#### [INSTRUCTIONS FOR THE TASK]
Rewrite the rows from the start through the line with "tap(177, 254)", changing "screenshot" to "screen capture" and leaving everything else unchanged.

Collection entries:
§

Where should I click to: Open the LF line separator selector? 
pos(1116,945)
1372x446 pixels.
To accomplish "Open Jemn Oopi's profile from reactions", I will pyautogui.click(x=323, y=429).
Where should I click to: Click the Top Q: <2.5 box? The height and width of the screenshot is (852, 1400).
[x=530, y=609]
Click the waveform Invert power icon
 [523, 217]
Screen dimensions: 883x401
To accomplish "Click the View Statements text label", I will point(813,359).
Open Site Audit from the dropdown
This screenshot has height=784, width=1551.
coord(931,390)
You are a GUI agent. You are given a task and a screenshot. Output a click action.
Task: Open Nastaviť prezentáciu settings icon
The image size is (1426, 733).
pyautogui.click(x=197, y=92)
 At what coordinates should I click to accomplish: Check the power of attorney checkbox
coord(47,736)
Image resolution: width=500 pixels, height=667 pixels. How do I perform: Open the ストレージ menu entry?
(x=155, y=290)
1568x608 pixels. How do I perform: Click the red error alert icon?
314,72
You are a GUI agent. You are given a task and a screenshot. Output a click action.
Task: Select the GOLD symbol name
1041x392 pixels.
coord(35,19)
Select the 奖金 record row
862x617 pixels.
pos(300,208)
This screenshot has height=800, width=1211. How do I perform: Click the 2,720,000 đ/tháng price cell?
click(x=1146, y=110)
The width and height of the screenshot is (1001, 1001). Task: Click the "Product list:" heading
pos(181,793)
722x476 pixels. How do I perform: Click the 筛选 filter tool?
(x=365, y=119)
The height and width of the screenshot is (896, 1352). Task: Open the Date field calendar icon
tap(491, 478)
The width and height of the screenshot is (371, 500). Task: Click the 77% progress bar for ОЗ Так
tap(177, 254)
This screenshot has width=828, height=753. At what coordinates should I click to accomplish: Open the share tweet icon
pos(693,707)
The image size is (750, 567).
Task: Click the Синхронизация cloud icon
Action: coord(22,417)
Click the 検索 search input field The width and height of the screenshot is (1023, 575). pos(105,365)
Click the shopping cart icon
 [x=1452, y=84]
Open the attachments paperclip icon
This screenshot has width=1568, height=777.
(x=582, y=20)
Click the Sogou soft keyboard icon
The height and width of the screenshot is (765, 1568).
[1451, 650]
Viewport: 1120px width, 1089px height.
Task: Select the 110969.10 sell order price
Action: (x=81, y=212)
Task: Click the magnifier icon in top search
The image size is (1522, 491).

§

#### [TASK RESPONSE]
Where should I click to: Open the LF line separator selector? 
pos(1116,945)
1372x446 pixels.
To accomplish "Open Jemn Oopi's profile from reactions", I will pyautogui.click(x=323, y=429).
Where should I click to: Click the Top Q: <2.5 box? The height and width of the screen capture is (852, 1400).
[x=530, y=609]
Click the waveform Invert power icon
 [523, 217]
Screen dimensions: 883x401
To accomplish "Click the View Statements text label", I will point(813,359).
Open Site Audit from the dropdown
This screen capture has height=784, width=1551.
coord(931,390)
You are a GUI agent. You are given a task and a screen capture. Output a click action.
Task: Open Nastaviť prezentáciu settings icon
The image size is (1426, 733).
pyautogui.click(x=197, y=92)
 At what coordinates should I click to accomplish: Check the power of attorney checkbox
coord(47,736)
Image resolution: width=500 pixels, height=667 pixels. How do I perform: Open the ストレージ menu entry?
(x=155, y=290)
1568x608 pixels. How do I perform: Click the red error alert icon?
314,72
You are a GUI agent. You are given a task and a screen capture. Output a click action.
Task: Select the GOLD symbol name
1041x392 pixels.
coord(35,19)
Select the 奖金 record row
862x617 pixels.
pos(300,208)
This screen capture has height=800, width=1211. How do I perform: Click the 2,720,000 đ/tháng price cell?
click(x=1146, y=110)
The width and height of the screen capture is (1001, 1001). Task: Click the "Product list:" heading
pos(181,793)
722x476 pixels. How do I perform: Click the 筛选 filter tool?
(x=365, y=119)
The height and width of the screen capture is (896, 1352). Task: Open the Date field calendar icon
tap(491, 478)
The width and height of the screen capture is (371, 500). Task: Click the 77% progress bar for ОЗ Так
tap(177, 254)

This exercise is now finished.